Die Entwicklung und Standardisierung eines Lead-Qualifizierungsprozesses kann Vertriebsmitarbeitern helfen, sich mehr auf die Qualität ihrer Chancen als auf die Quantität zu konzentrieren. Lewis empfiehlt, „KI-gestütztes Scoring einzusetzen, um die vielversprechendsten Leads zu priorisieren und weniger, besser qualifizierte Chancen an die Vertriebsmitarbeiter weiterzugeben.“

Stärken Sie Ihre Vertriebspipeline

Wie Perry betont: „Ein SaaS-Geschäftsmodell ist ein kontinuierliches Vertriebsmodell.“ Das bedeutet, dass die Vertriebspipeline nicht endet, wenn aus einem Lead ein Kunde geworden ist, sondern auch für Upselling und Verlängerungen fortgeführt wird.

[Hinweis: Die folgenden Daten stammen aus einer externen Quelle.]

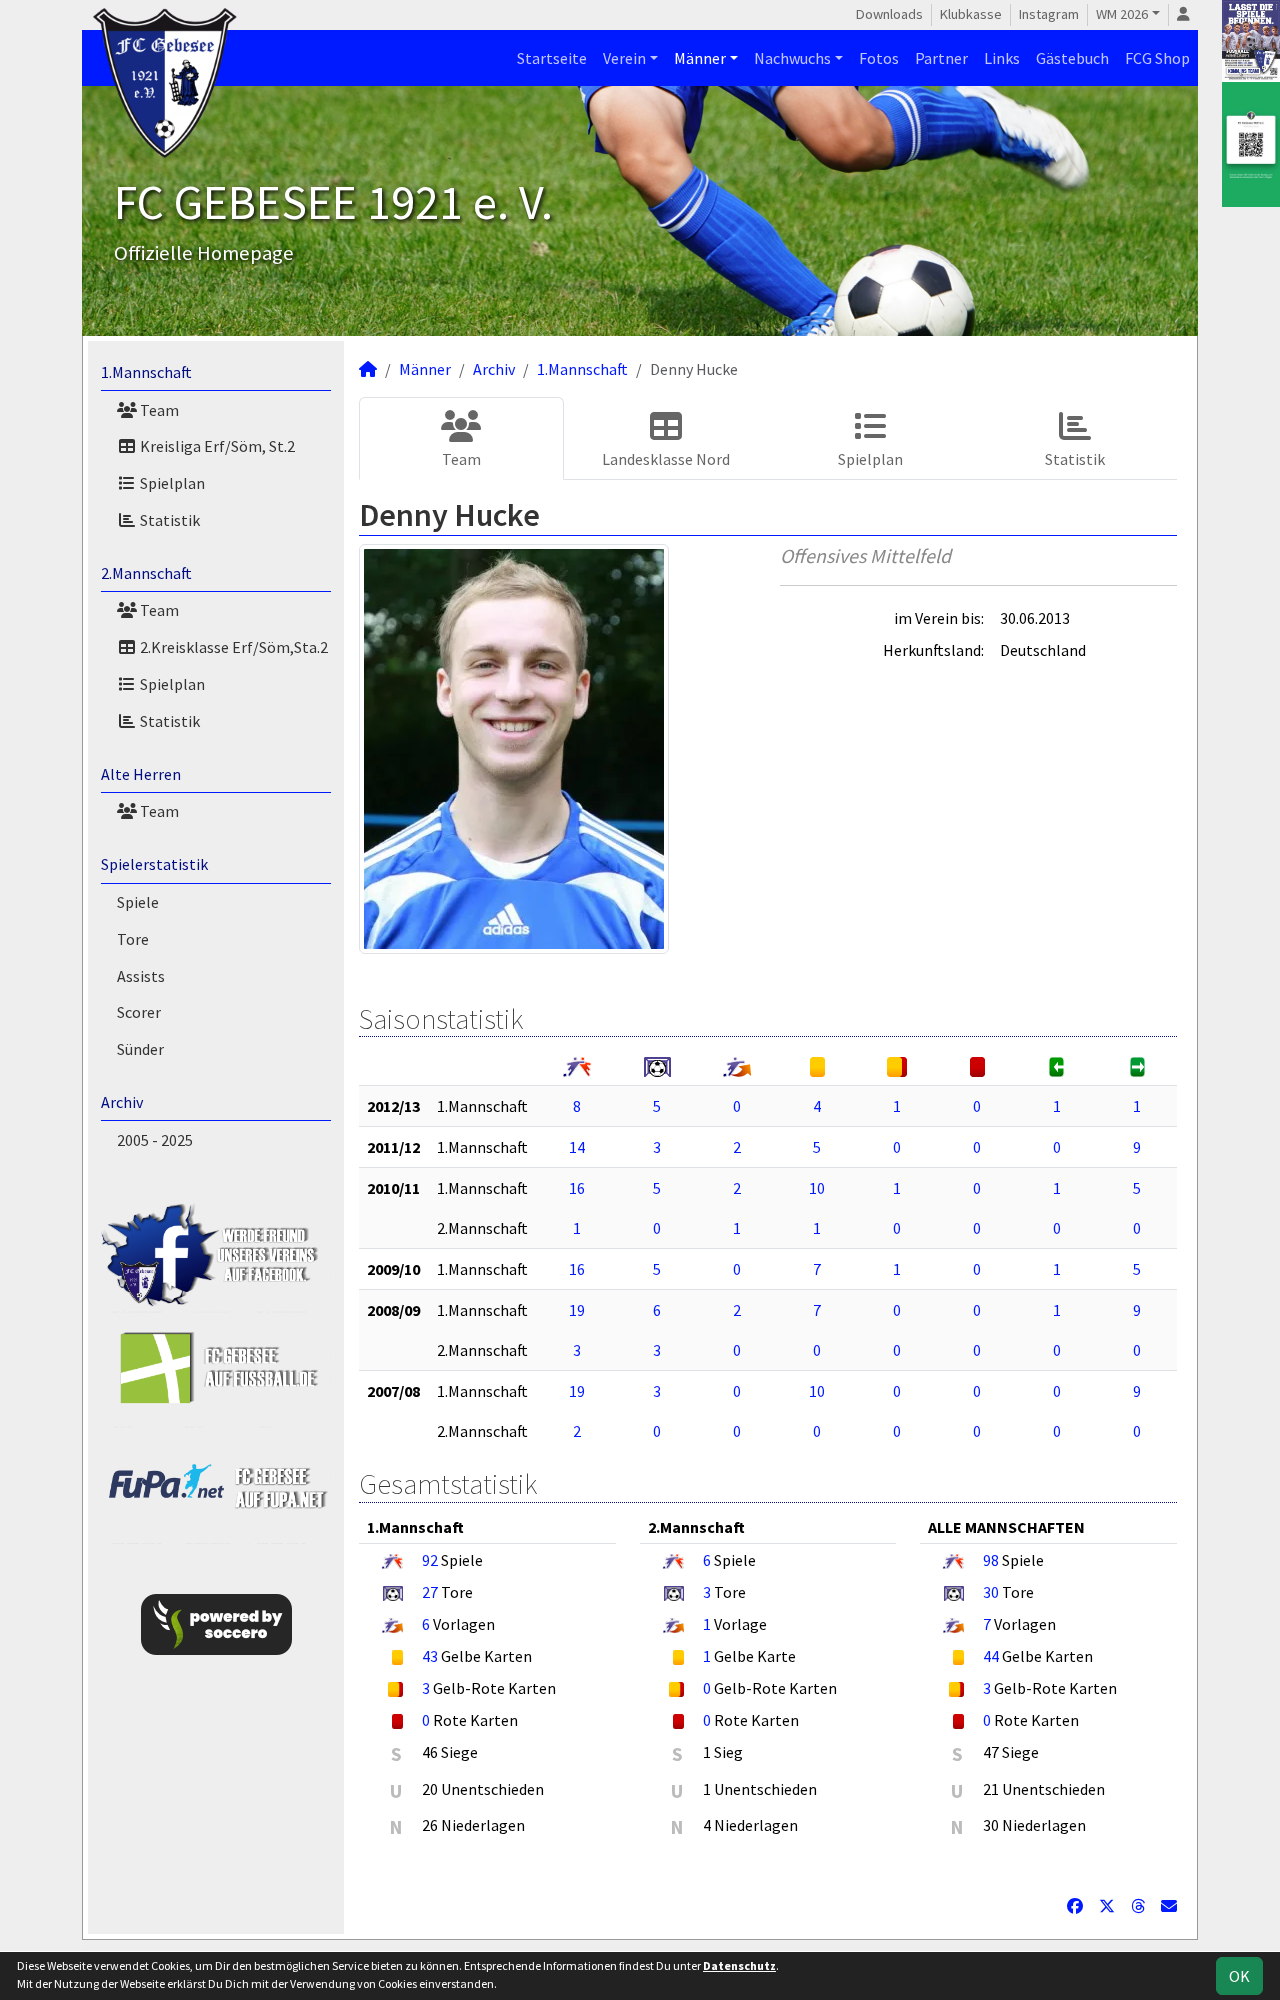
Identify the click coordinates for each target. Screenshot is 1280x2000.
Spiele (138, 902)
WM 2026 (1122, 14)
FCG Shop (1157, 58)
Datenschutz (739, 1965)
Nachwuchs (792, 58)
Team (158, 410)
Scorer (139, 1012)
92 (430, 1560)
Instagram (1049, 14)
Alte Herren (141, 774)
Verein (624, 58)
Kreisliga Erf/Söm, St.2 (216, 446)
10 (817, 1188)
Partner (941, 58)
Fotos (879, 58)
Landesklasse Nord (666, 459)
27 (430, 1592)
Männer (700, 58)
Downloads (889, 14)
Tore (133, 939)
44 (991, 1656)
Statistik (168, 520)
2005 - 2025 (155, 1140)
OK (1239, 1976)
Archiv (122, 1102)
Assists (141, 976)
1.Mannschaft (146, 372)
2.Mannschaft (146, 573)
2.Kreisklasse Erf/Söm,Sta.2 (232, 647)
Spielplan (171, 483)
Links (1002, 58)
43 (430, 1656)
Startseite (552, 58)
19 (577, 1310)
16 (577, 1188)
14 (577, 1147)
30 (991, 1592)
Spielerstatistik (154, 864)
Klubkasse (971, 14)
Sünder (140, 1049)
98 (991, 1560)
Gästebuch (1072, 58)
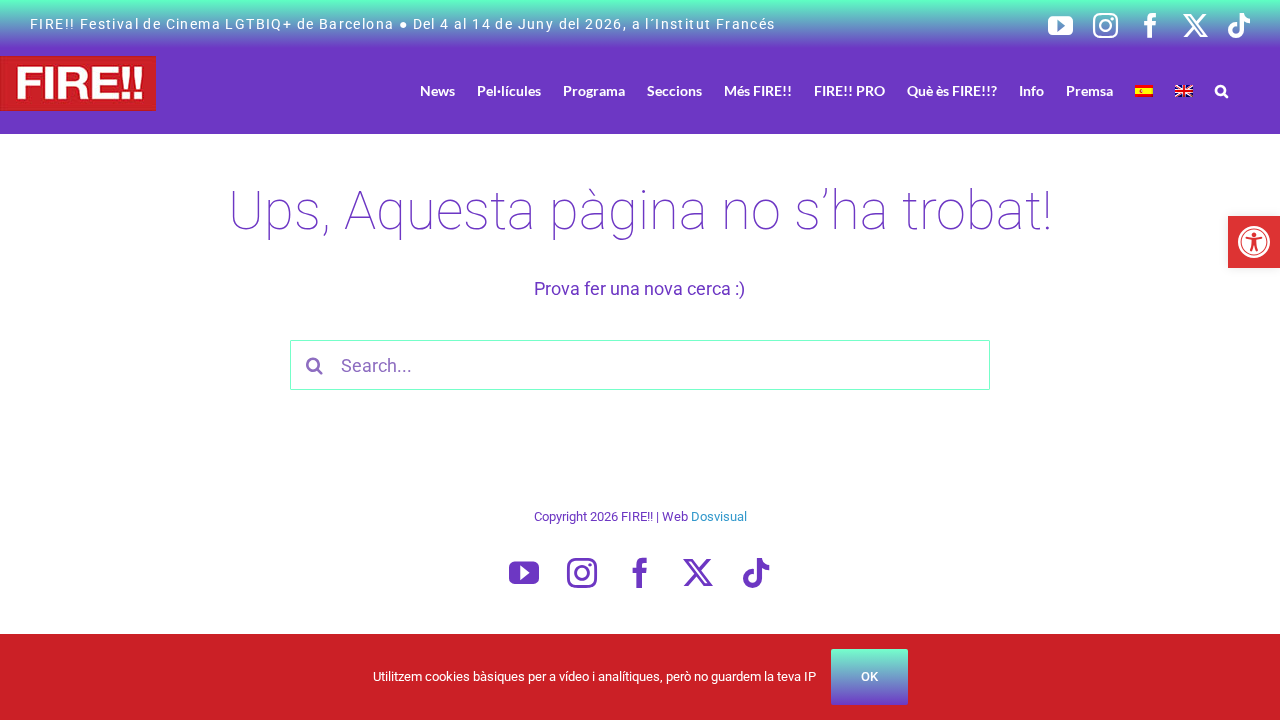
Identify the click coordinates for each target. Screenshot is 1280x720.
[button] (1254, 242)
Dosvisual (719, 516)
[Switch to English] (1184, 90)
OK (869, 676)
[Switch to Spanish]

Deshalb ist die Pflege einer Pipeline entscheidend, um die Umsatzziele Ihres Unternehmens zu erreichen.

Eine Kombination aus gut geschulten Vertriebsmitarbeitern, umfassenden Tools, wettbewerbsfähigen SaaS-Preisen und standardisierten Prozessen kann Ihrem Team dabei helfen, eine starke und nachhaltige Vertriebspipeline aufzubauen und zu pflegen. Die Bewältigung von Herausforderungen (wie Lead-Verlusten, Pipeline-Überlastung und der mangelnden Abstimmung zwischen Vertrieb und Marketing) trägt dazu bei, eine robuste Pipeline mit minimalen Unterbrechungen aufrechtzuerhalten – und verhilft Ihrem SaaS-Startup zu nachhaltigem Wachstum.